*Problem requirements*:
Reproduce the records below verbatim, from the line containing "Screen dimensions: 1556x784" through the end of the records, and leave out the pictures.

*Records to process*:
━━━━━━━━━━━━━━━━
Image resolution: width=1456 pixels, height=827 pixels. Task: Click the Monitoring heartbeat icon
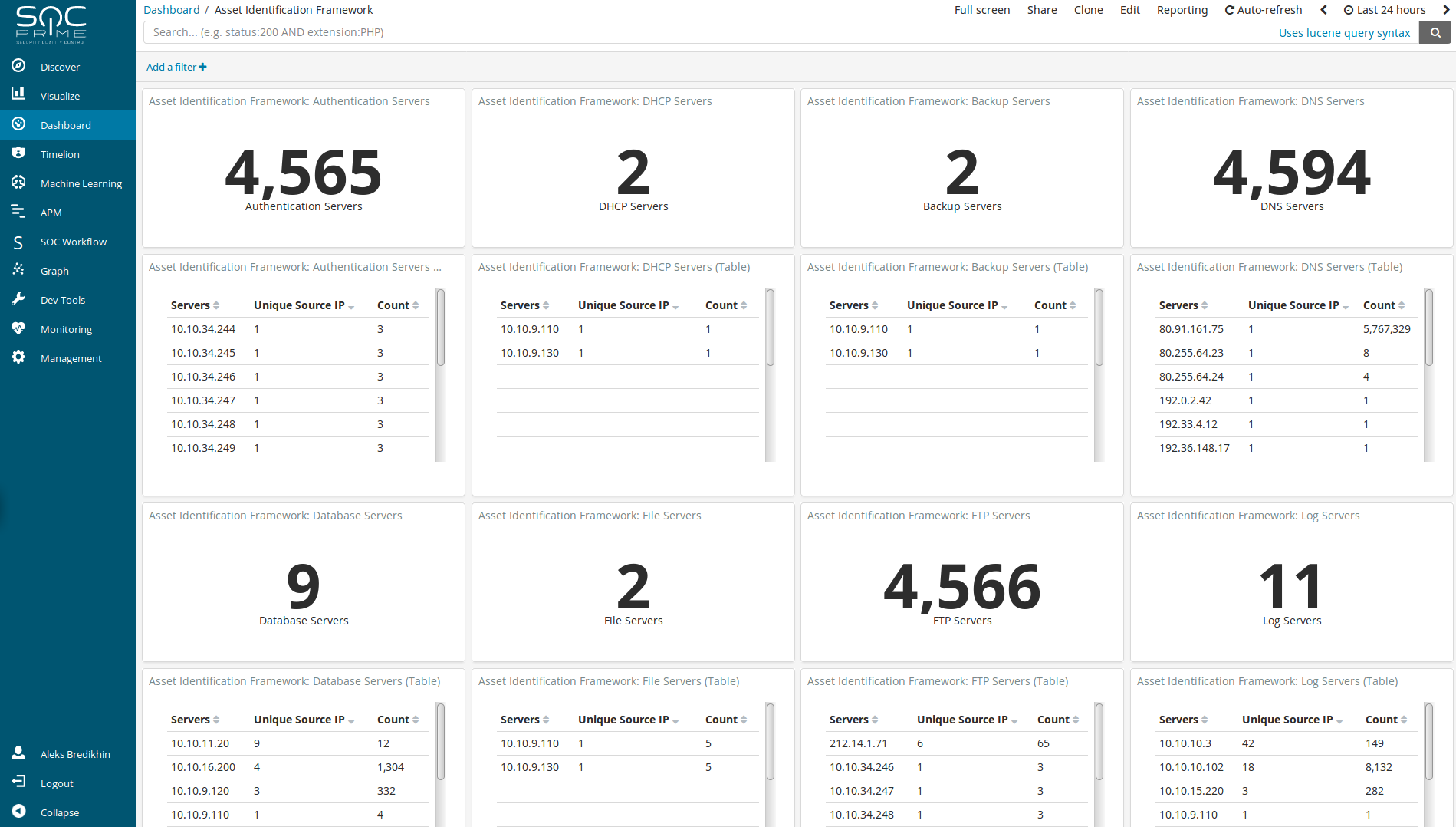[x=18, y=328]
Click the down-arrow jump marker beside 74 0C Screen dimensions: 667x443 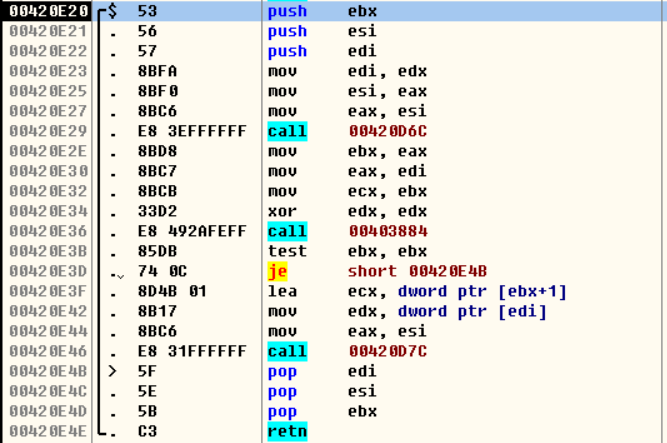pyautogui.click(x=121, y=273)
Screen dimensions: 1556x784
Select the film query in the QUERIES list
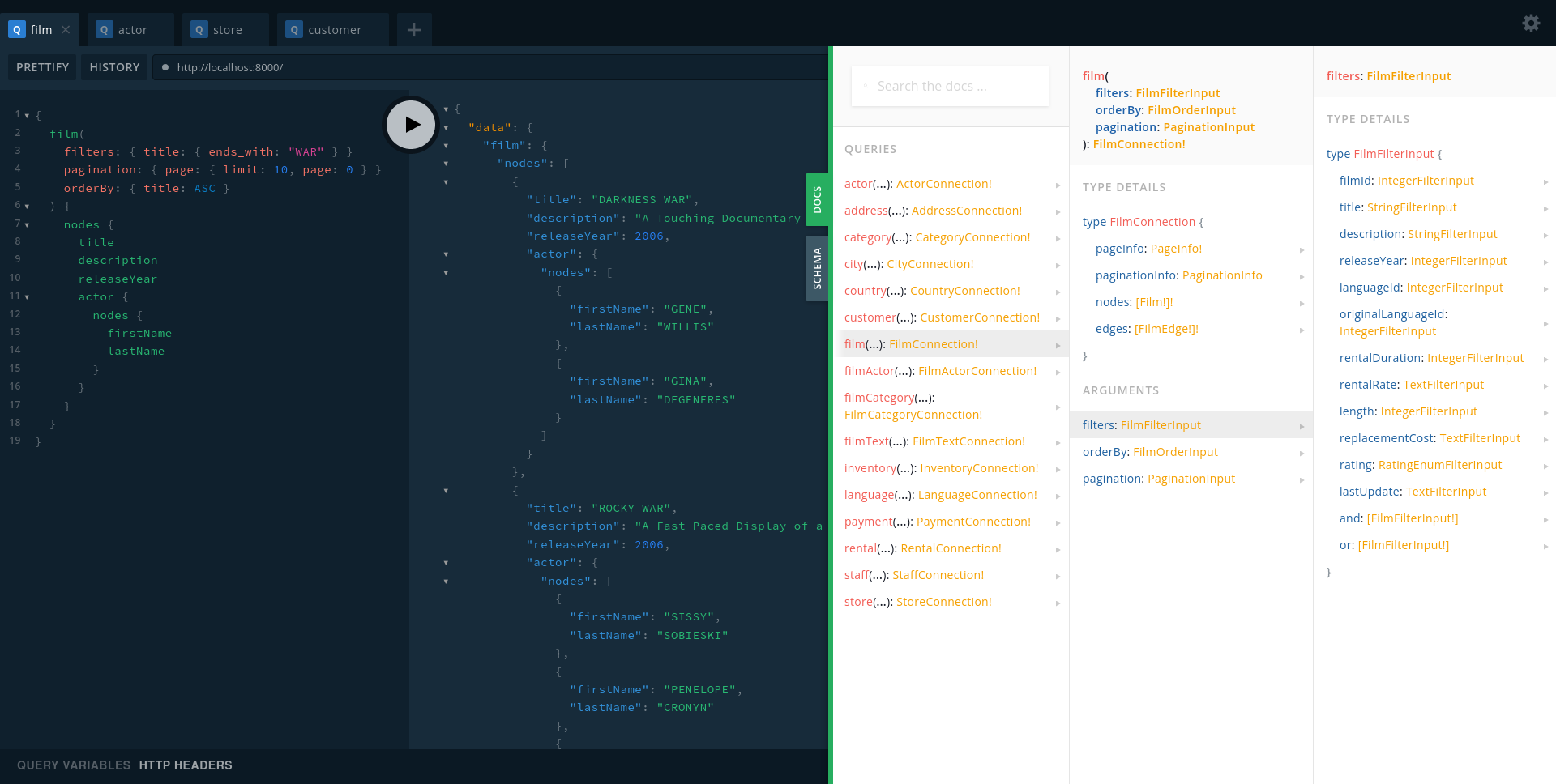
━━━━━━━━━━━━━━━━
*Response to this task*:
Screen dimensions: 1556x784
Select the film query in the QUERIES list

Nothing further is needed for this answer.